(Records for this task):

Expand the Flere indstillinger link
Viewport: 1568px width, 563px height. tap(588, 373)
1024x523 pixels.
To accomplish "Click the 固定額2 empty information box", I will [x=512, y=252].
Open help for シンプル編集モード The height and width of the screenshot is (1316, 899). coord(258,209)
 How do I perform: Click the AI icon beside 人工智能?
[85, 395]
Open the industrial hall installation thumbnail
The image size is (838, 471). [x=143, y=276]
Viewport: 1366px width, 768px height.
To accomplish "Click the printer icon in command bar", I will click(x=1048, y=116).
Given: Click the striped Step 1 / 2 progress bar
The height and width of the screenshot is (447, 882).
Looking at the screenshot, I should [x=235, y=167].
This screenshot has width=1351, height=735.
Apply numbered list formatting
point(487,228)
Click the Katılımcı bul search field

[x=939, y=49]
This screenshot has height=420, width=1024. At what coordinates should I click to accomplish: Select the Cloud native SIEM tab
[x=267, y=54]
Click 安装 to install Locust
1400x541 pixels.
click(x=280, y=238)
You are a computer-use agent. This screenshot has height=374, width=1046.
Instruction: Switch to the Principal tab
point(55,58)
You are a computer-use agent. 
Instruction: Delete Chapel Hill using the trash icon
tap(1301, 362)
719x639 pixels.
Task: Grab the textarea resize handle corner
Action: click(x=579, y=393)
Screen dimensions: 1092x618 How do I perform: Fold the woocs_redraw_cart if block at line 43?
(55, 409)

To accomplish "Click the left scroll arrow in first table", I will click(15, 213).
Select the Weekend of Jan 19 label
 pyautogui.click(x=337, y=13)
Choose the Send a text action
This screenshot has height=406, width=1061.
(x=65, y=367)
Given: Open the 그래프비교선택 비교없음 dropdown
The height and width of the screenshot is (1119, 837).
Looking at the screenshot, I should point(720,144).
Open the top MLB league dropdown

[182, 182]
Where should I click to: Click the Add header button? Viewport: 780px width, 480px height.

(What is expected): Repeat the listing exactly, leaving nothing out.

(Answer):
Expand the Flere indstillinger link
Viewport: 1568px width, 563px height. tap(588, 373)
1024x523 pixels.
To accomplish "Click the 固定額2 empty information box", I will [x=512, y=252].
Open help for シンプル編集モード The height and width of the screenshot is (1316, 899). coord(258,209)
 How do I perform: Click the AI icon beside 人工智能?
[85, 395]
Open the industrial hall installation thumbnail
The image size is (838, 471). [x=143, y=276]
Viewport: 1366px width, 768px height.
To accomplish "Click the printer icon in command bar", I will click(x=1048, y=116).
Given: Click the striped Step 1 / 2 progress bar
The height and width of the screenshot is (447, 882).
Looking at the screenshot, I should [x=235, y=167].
This screenshot has width=1351, height=735.
Apply numbered list formatting
point(487,228)
Click the Katılımcı bul search field

[x=939, y=49]
This screenshot has height=420, width=1024. At what coordinates should I click to accomplish: Select the Cloud native SIEM tab
[x=267, y=54]
Click 安装 to install Locust
1400x541 pixels.
click(x=280, y=238)
You are a computer-use agent. This screenshot has height=374, width=1046.
Instruction: Switch to the Principal tab
point(55,58)
You are a computer-use agent. 
Instruction: Delete Chapel Hill using the trash icon
tap(1301, 362)
719x639 pixels.
Task: Grab the textarea resize handle corner
Action: click(x=579, y=393)
Screen dimensions: 1092x618 How do I perform: Fold the woocs_redraw_cart if block at line 43?
(55, 409)

To accomplish "Click the left scroll arrow in first table", I will click(15, 213).
Select the Weekend of Jan 19 label
 pyautogui.click(x=337, y=13)
Choose the Send a text action
This screenshot has height=406, width=1061.
(x=65, y=367)
Given: Open the 그래프비교선택 비교없음 dropdown
The height and width of the screenshot is (1119, 837).
Looking at the screenshot, I should point(720,144).
Open the top MLB league dropdown

[182, 182]
Where should I click to: Click the Add header button? Viewport: 780px width, 480px height.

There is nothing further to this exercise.